- _Goal of the exercise_
Go through the listing and pick out each line with the word "beside" in it.

- _The input_
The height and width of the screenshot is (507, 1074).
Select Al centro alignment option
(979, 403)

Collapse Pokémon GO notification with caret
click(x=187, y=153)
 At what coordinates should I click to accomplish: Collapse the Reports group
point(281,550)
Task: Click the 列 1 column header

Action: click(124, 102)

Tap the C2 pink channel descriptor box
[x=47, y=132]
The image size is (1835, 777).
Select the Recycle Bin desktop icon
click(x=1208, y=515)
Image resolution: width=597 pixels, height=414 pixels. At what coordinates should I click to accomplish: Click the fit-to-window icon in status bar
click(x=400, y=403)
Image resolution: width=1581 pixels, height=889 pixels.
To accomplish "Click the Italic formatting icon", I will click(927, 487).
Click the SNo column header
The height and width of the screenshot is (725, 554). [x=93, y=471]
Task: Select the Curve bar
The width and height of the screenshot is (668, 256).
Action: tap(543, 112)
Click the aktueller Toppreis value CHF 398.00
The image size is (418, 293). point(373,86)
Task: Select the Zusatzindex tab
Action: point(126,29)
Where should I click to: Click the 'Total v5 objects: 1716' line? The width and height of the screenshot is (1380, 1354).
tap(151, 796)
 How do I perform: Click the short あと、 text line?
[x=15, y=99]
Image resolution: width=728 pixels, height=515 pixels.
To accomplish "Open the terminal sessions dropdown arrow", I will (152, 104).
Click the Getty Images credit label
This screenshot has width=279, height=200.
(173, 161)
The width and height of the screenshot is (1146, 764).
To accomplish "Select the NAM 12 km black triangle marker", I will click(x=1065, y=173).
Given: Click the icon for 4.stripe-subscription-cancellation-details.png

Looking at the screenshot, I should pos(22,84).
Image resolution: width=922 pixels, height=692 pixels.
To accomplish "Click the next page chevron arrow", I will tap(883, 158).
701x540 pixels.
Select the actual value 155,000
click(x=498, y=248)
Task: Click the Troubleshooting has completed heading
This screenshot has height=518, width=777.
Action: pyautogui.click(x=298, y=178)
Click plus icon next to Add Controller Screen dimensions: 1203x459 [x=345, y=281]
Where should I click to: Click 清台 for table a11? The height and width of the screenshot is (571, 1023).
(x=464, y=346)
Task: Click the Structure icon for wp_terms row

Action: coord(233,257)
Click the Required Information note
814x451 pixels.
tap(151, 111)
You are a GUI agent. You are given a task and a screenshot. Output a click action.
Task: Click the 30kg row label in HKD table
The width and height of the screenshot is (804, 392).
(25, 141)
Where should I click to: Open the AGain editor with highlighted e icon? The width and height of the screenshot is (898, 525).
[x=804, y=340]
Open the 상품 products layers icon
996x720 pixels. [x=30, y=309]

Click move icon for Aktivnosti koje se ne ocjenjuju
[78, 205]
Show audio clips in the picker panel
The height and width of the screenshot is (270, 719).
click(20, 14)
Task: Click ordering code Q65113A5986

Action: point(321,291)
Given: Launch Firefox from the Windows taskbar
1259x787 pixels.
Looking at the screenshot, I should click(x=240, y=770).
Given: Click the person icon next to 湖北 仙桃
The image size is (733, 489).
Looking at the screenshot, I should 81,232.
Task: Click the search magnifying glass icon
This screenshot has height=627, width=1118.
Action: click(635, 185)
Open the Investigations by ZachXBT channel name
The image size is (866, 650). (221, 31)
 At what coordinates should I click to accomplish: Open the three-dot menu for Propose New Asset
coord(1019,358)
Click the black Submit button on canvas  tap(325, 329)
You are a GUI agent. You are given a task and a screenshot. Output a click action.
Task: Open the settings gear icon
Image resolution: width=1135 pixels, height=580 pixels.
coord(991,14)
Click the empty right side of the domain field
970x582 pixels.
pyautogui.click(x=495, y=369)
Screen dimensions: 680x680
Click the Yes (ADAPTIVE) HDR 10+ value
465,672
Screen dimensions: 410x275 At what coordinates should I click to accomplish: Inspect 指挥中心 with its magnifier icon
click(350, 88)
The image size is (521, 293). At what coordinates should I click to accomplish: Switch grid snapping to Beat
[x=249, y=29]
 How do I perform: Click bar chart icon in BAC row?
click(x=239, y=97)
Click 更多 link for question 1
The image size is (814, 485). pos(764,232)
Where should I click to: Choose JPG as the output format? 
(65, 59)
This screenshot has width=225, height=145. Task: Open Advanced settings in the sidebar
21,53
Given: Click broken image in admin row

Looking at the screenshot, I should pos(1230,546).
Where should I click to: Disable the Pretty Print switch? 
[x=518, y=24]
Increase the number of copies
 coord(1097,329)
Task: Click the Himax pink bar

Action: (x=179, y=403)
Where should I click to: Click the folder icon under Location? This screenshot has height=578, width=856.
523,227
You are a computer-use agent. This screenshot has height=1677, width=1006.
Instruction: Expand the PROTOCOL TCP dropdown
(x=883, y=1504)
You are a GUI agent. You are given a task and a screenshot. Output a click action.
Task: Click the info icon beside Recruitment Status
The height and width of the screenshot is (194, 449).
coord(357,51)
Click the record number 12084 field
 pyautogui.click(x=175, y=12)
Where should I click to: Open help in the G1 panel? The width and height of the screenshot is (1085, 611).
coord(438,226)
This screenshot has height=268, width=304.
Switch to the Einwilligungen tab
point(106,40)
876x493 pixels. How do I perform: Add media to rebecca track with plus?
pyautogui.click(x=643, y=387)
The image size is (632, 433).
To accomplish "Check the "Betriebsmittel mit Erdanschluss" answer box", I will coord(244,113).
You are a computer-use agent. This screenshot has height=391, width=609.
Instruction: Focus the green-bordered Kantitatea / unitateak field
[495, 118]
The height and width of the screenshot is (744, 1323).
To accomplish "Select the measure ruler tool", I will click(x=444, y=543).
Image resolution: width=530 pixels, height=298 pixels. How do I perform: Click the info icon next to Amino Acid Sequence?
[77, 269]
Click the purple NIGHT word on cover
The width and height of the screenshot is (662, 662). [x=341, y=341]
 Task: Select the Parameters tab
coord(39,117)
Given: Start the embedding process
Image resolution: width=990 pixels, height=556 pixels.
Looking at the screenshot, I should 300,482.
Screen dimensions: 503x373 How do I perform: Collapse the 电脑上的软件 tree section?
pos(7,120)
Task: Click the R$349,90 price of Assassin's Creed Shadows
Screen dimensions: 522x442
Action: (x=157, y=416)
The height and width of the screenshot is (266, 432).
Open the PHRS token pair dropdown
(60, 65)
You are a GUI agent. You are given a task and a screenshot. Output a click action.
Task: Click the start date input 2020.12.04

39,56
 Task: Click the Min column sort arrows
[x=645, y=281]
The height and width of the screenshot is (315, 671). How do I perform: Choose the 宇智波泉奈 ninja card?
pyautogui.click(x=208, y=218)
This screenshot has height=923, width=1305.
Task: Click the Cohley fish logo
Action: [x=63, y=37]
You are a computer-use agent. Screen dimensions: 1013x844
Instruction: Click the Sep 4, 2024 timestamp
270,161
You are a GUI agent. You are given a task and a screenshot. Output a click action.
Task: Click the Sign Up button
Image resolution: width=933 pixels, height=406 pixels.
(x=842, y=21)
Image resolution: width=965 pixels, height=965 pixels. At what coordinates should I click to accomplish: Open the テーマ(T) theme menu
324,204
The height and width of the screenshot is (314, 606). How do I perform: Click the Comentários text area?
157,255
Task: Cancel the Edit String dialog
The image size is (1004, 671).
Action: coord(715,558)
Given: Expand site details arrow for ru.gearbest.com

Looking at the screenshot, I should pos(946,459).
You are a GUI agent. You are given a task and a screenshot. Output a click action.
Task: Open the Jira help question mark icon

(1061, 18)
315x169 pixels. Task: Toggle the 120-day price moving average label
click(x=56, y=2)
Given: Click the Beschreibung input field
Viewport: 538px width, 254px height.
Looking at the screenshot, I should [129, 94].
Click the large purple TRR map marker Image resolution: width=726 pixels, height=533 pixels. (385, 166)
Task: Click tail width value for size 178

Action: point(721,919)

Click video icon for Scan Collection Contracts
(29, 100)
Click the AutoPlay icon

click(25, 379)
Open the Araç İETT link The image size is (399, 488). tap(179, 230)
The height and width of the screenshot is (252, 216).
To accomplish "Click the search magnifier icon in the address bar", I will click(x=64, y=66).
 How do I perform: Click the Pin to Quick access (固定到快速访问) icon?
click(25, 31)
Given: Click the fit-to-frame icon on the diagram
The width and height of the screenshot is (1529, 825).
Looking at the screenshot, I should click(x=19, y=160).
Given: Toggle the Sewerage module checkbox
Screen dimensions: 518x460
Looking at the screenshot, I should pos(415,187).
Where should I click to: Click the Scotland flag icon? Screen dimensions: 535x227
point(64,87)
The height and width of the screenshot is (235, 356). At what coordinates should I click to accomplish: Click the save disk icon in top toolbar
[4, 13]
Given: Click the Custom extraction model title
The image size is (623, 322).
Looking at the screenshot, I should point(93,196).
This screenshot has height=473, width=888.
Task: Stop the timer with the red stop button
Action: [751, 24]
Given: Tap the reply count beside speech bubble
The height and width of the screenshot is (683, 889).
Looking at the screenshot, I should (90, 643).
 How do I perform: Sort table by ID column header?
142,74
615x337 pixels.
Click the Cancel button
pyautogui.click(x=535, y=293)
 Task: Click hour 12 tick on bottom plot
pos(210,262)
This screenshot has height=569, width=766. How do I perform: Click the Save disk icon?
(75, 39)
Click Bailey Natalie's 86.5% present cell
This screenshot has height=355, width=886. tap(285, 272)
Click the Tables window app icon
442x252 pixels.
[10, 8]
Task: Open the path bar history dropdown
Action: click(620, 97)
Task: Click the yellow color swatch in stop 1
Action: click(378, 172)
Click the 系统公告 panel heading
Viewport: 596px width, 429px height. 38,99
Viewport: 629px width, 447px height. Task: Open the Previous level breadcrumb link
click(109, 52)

- _The answer_
Task: Click the info icon beside Recruitment Status
Given: Tap the reply count beside speech bubble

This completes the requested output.